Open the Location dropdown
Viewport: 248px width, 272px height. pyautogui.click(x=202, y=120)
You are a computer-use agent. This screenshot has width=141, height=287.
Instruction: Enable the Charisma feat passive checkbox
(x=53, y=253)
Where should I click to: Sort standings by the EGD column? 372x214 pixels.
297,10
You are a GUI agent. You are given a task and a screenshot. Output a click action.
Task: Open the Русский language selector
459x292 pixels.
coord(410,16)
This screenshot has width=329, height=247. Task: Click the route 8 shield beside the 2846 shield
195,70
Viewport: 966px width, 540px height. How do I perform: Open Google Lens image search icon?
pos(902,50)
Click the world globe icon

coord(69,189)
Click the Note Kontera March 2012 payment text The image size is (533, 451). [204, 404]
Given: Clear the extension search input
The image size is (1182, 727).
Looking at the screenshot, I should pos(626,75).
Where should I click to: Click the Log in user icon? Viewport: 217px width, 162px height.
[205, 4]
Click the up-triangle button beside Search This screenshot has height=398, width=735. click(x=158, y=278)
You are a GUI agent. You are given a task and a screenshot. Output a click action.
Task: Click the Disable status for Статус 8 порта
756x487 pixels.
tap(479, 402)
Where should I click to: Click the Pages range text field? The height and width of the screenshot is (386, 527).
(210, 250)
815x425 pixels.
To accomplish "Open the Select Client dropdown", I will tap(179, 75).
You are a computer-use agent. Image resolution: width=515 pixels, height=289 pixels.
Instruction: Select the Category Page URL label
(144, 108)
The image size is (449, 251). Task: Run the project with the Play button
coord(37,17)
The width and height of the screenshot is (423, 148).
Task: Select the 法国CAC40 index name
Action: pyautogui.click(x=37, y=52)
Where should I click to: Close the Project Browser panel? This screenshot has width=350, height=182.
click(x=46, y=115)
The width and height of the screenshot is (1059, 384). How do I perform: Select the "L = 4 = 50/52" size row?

● INSTRUCTIONS TO FOLLOW: For every entry in the records above, write an exact copy.

● COMPLETED EXERCISE:
Open the Location dropdown
Viewport: 248px width, 272px height. pyautogui.click(x=202, y=120)
You are a computer-use agent. This screenshot has width=141, height=287.
Instruction: Enable the Charisma feat passive checkbox
(x=53, y=253)
Where should I click to: Sort standings by the EGD column? 372x214 pixels.
297,10
You are a GUI agent. You are given a task and a screenshot. Output a click action.
Task: Open the Русский language selector
459x292 pixels.
coord(410,16)
This screenshot has width=329, height=247. Task: Click the route 8 shield beside the 2846 shield
195,70
Viewport: 966px width, 540px height. How do I perform: Open Google Lens image search icon?
pos(902,50)
Click the world globe icon

coord(69,189)
Click the Note Kontera March 2012 payment text The image size is (533, 451). [204, 404]
Given: Clear the extension search input
The image size is (1182, 727).
Looking at the screenshot, I should pos(626,75).
Where should I click to: Click the Log in user icon? Viewport: 217px width, 162px height.
[205, 4]
Click the up-triangle button beside Search This screenshot has height=398, width=735. click(x=158, y=278)
You are a GUI agent. You are given a task and a screenshot. Output a click action.
Task: Click the Disable status for Статус 8 порта
756x487 pixels.
tap(479, 402)
Where should I click to: Click the Pages range text field? The height and width of the screenshot is (386, 527).
(210, 250)
815x425 pixels.
To accomplish "Open the Select Client dropdown", I will tap(179, 75).
You are a computer-use agent. Image resolution: width=515 pixels, height=289 pixels.
Instruction: Select the Category Page URL label
(144, 108)
The image size is (449, 251). Task: Run the project with the Play button
coord(37,17)
The width and height of the screenshot is (423, 148).
Task: Select the 法国CAC40 index name
Action: pyautogui.click(x=37, y=52)
Where should I click to: Close the Project Browser panel? This screenshot has width=350, height=182.
click(x=46, y=115)
The width and height of the screenshot is (1059, 384). How do I perform: Select the "L = 4 = 50/52" size row?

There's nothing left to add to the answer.